**Source extract**:
Inscribing the Text: Sermons and Prayers of Walter Brueggemann

May 31, 2004

A good preacher should be able to teach in a right and orderly way . . . be able to speak well . . . have a good memory . . . be sure of the material and be diligent . . . stake body and life, goods and honor on it . . . [and] know when to stop,” said Martin Luther. Walter Brueggemann meets all these criteria and more. His energy and creativity “make us wonder if he is climbing Sinai every morning for dictation,” Anna Carter Florence writes in the foreword to this collection of his sermons and prayers. Brueggemann’s capacity for work, his enthusiasm for God’s word, his novel reading of scripture and his pastoral concern mark the wealth of books, articles and reviews that he has authored.

These various writings were delivered in a variety of churches, seminaries and pastors’ gatherings during the past three years. As with his earlier Awed to Heaven, Rooted in Earth: Prayers of Walter Brueggemann (Fortress), the prayers alone make the book valuable. They express a deep commitment, a life penetrated by the Word and a compassion born from an openness to God’s leading.

**Assignment**:
Who wrote the foreword to the collection of sermons and prayers discussed in the book review? The records have nothing to do with the book review.

**Extracted material**:
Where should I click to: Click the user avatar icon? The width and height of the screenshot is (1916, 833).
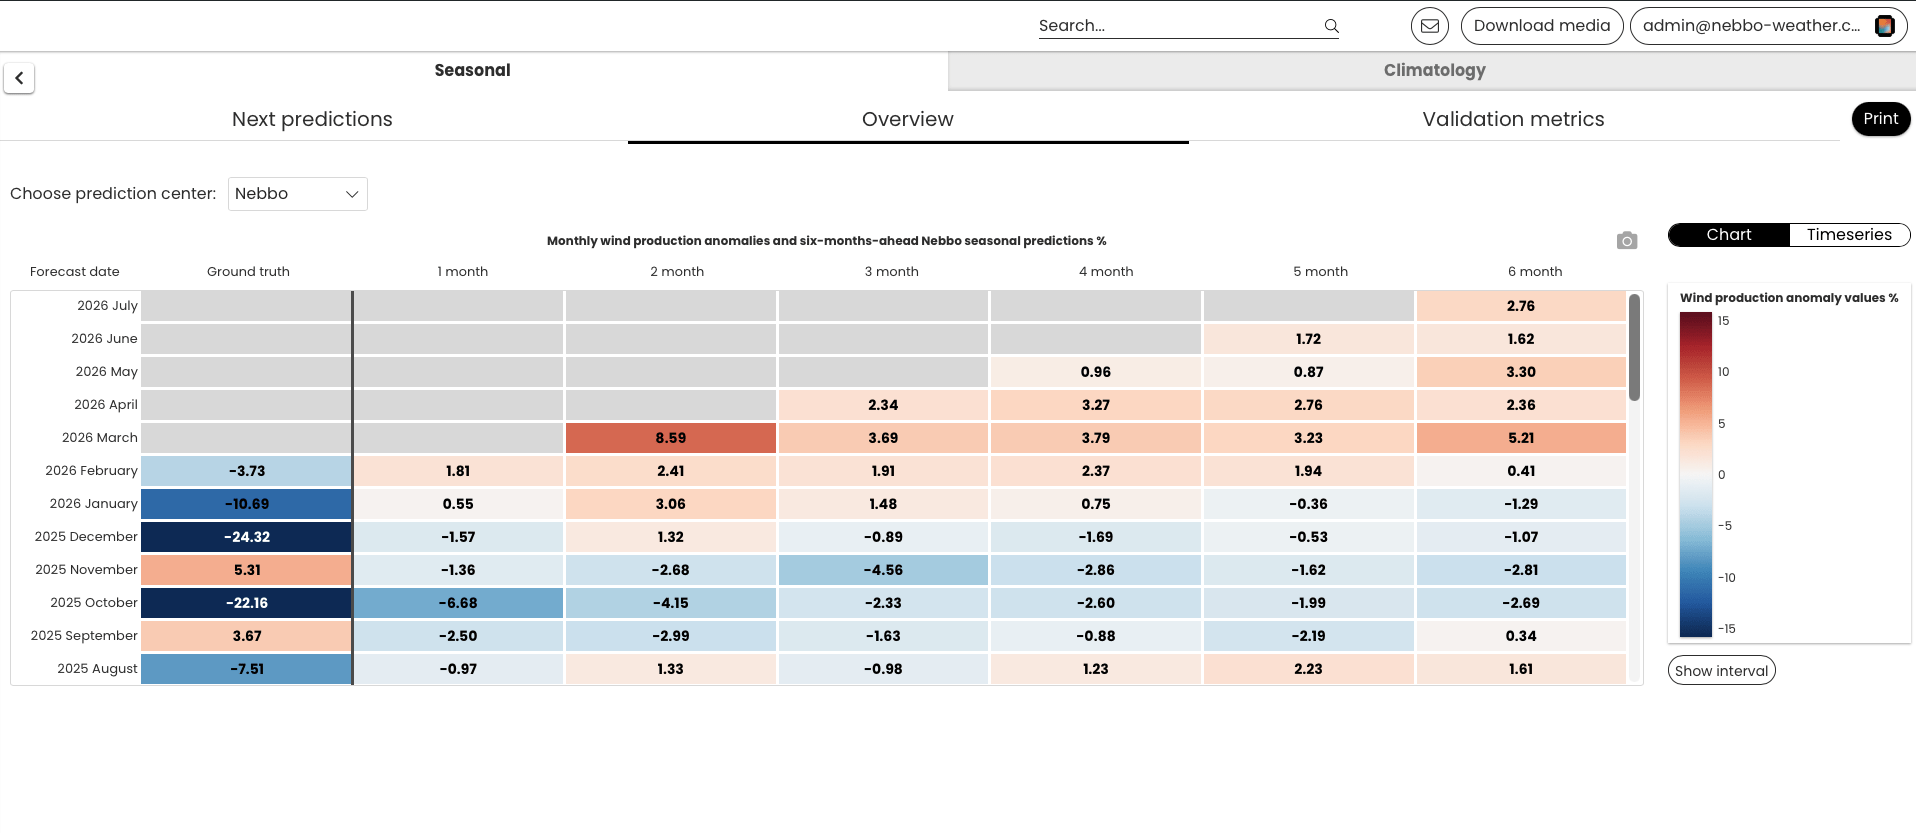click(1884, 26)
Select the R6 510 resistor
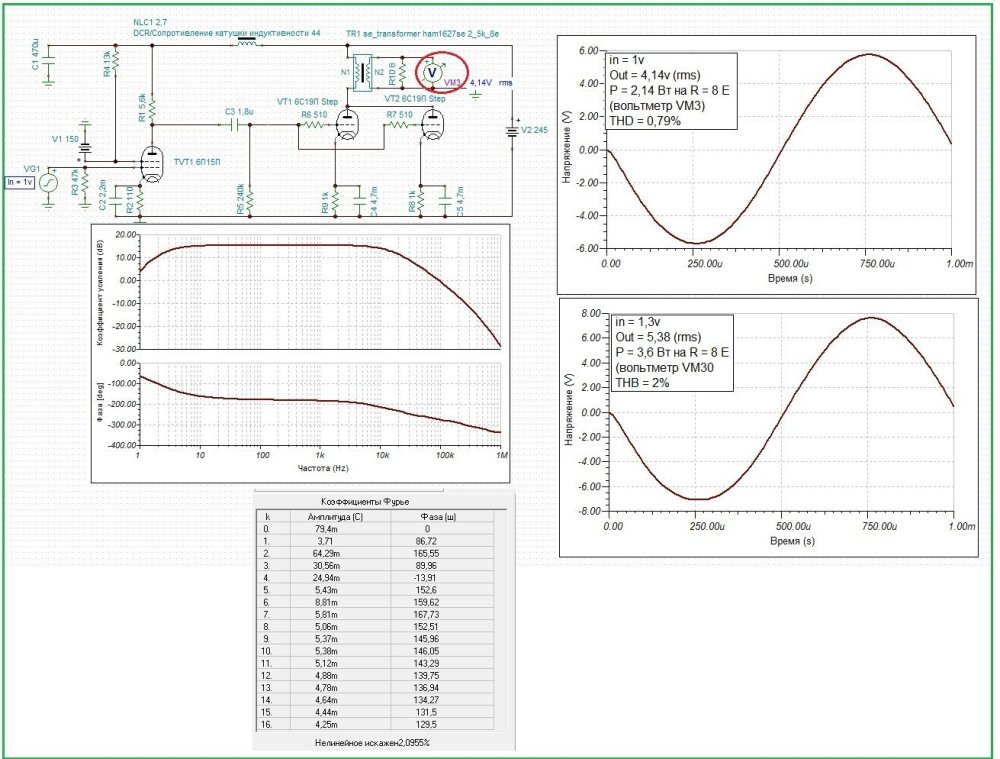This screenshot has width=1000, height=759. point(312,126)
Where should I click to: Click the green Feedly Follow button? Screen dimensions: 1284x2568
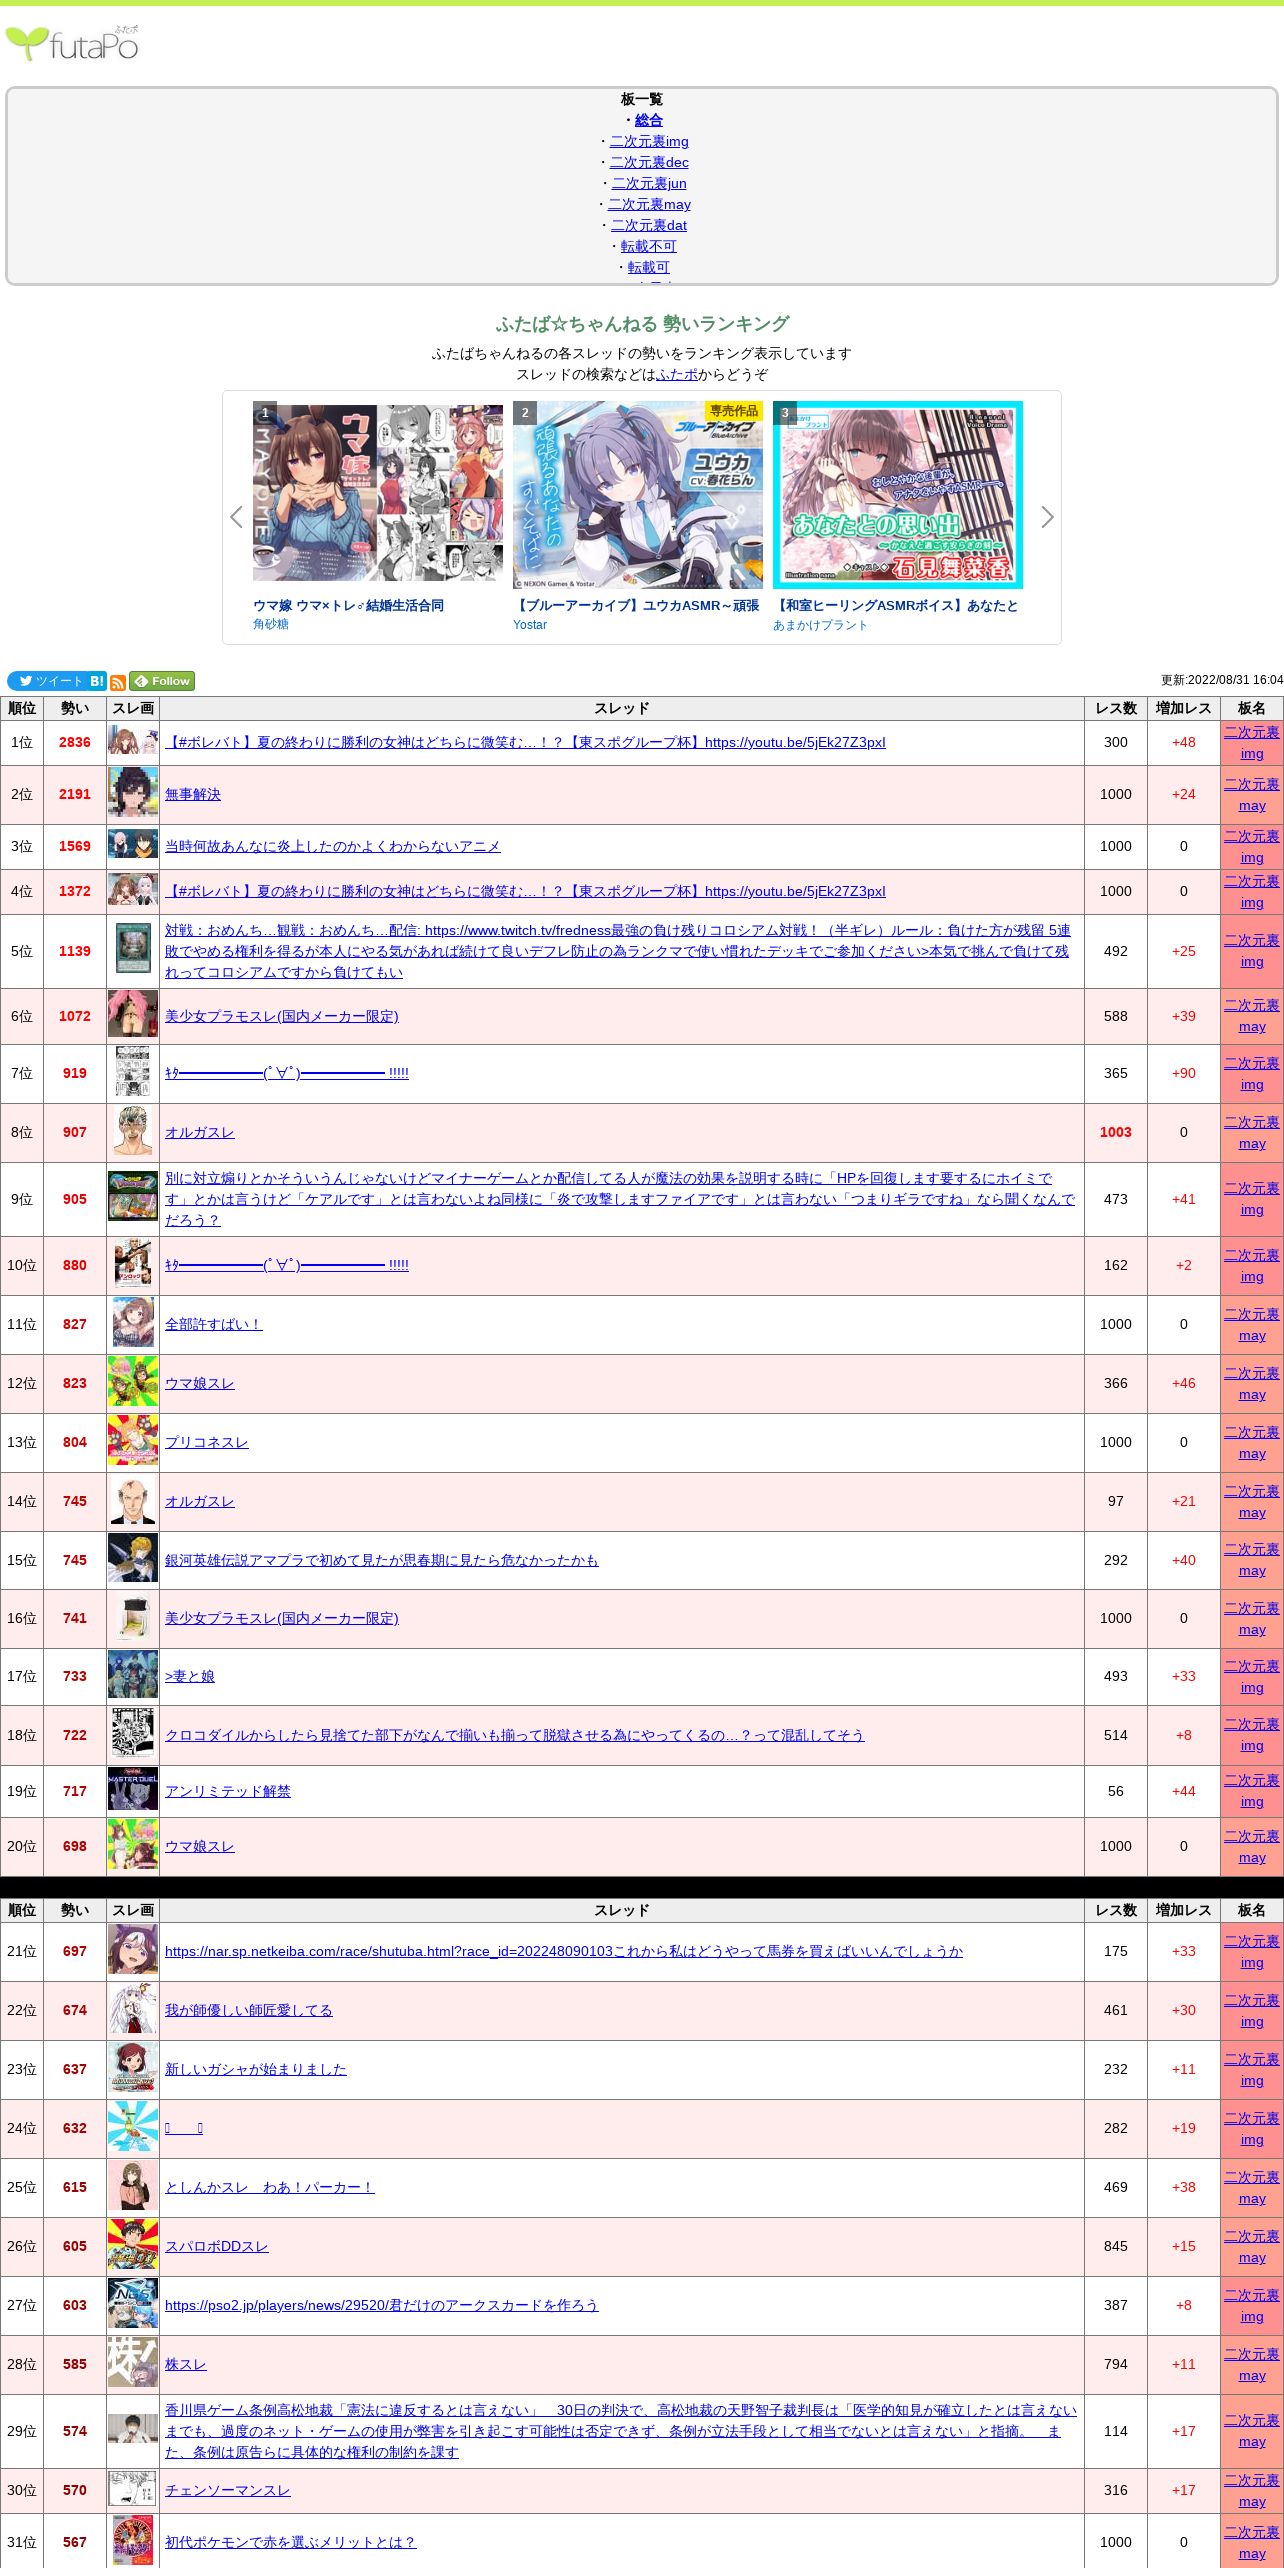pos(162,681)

**Solved problem**:
Anna Carter Florence